ENTRIES PROVIDED section start

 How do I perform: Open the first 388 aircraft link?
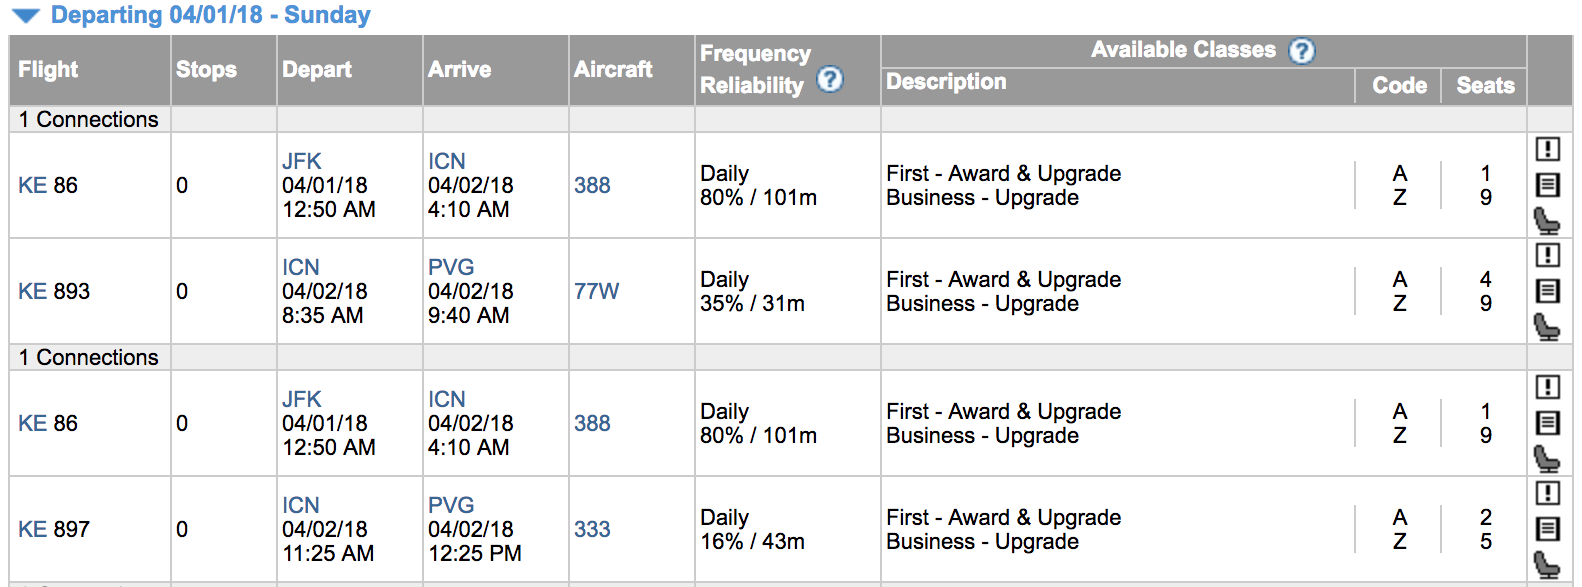(x=592, y=185)
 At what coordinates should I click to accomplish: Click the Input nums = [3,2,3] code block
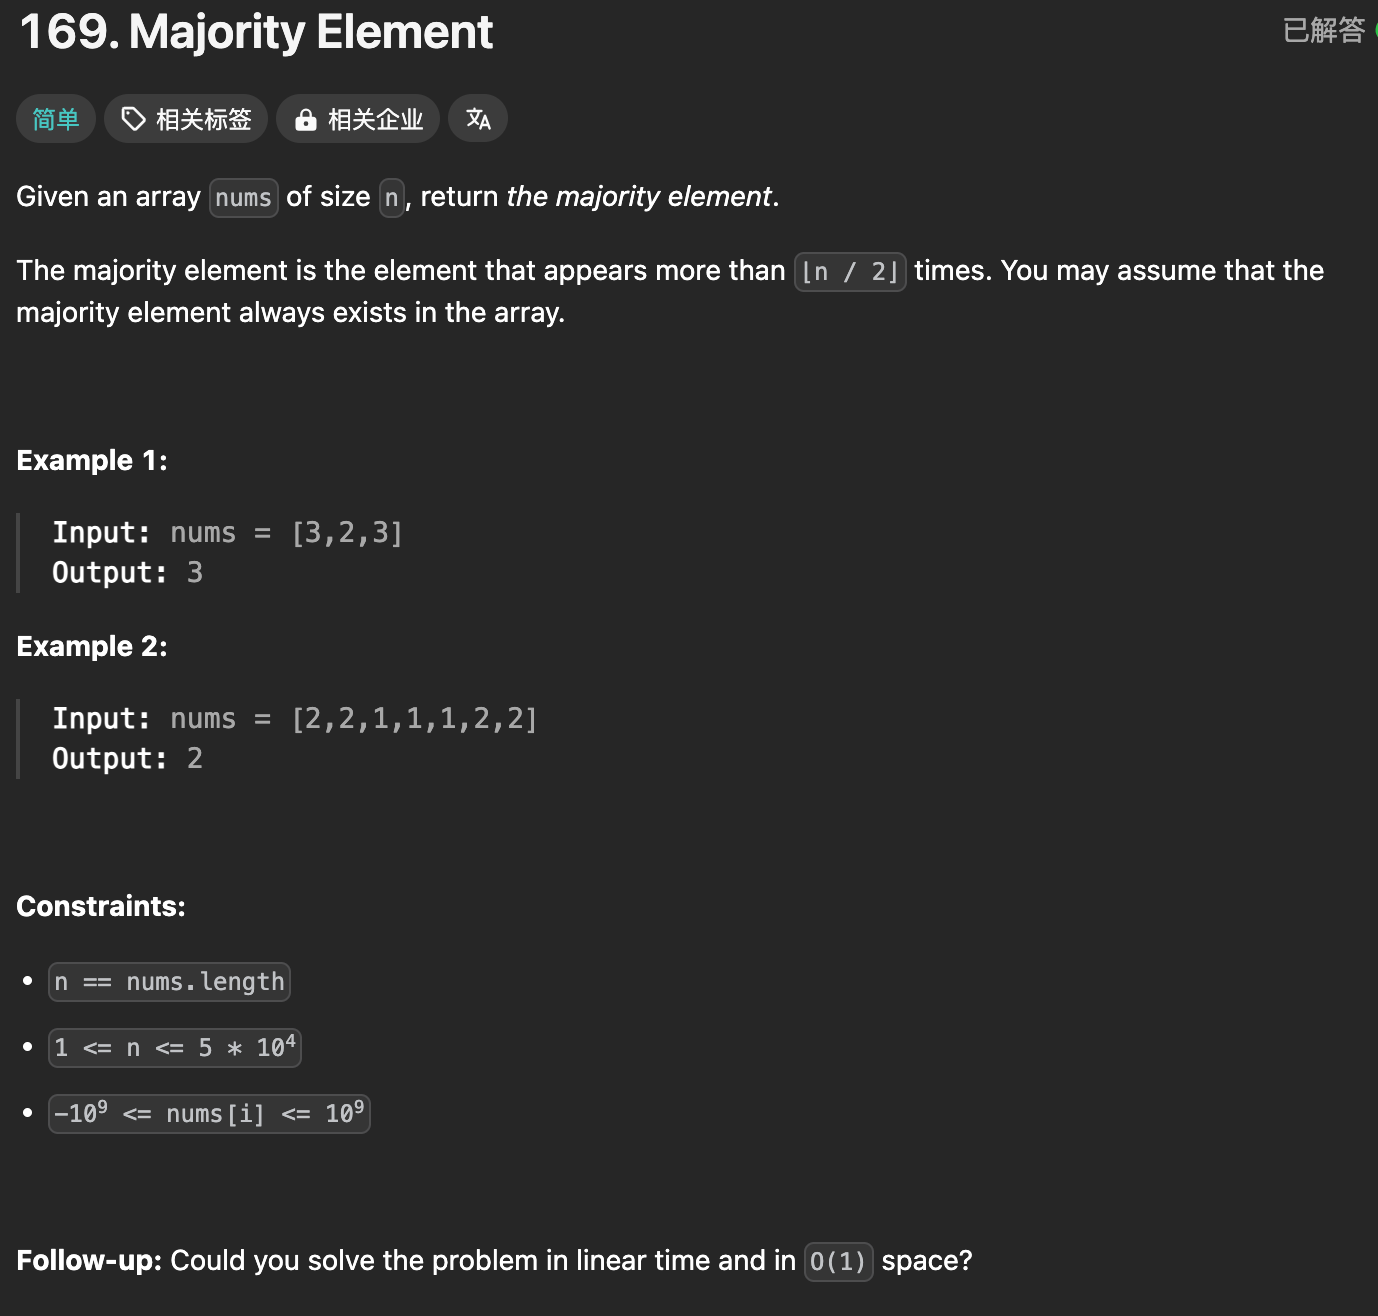(x=229, y=532)
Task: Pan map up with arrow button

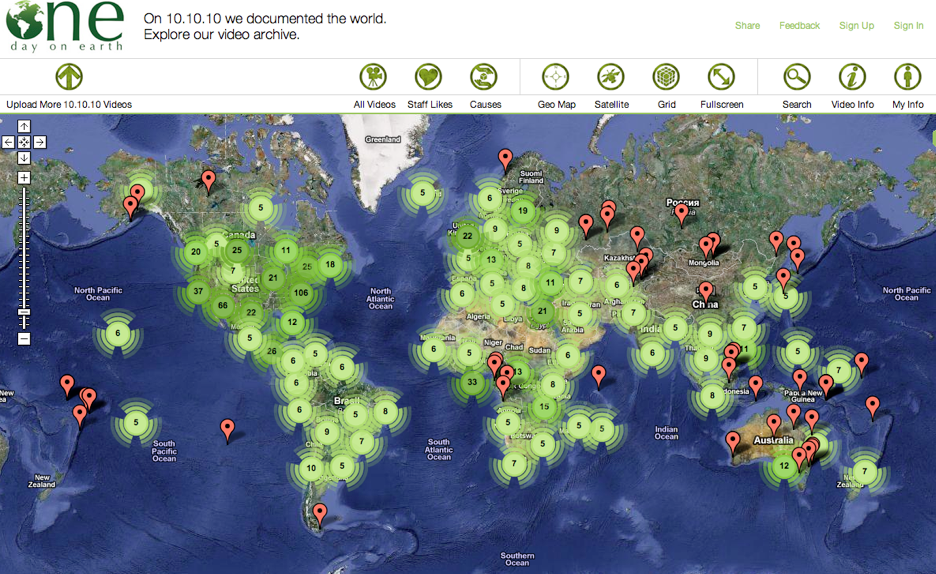Action: coord(24,127)
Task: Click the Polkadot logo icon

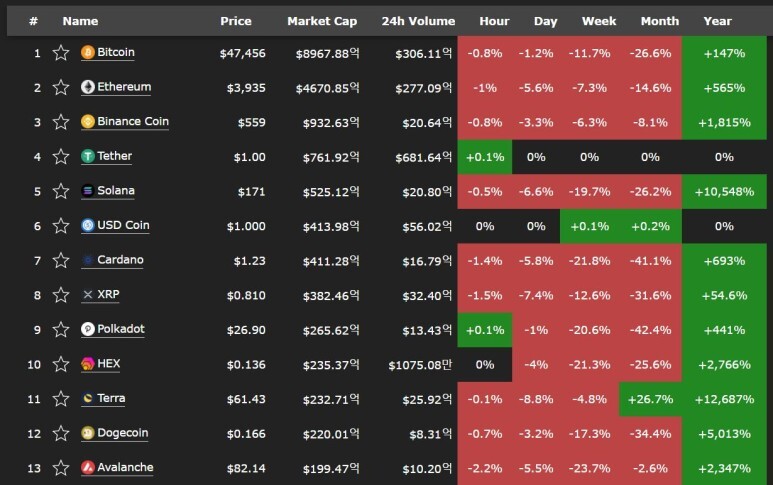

ENTRIES PROVIDED section end

WHAT THE EXERCISE ASKS> Copy the records above exactly. Do not carry any picture into the copy.

RESPONSE>
 How do I perform: Open the first 388 aircraft link?
(x=592, y=185)
 At what coordinates should I click to accomplish: Click the Input nums = [3,2,3] code block
(x=229, y=532)
Task: Pan map up with arrow button

Action: coord(24,127)
Task: Click the Polkadot logo icon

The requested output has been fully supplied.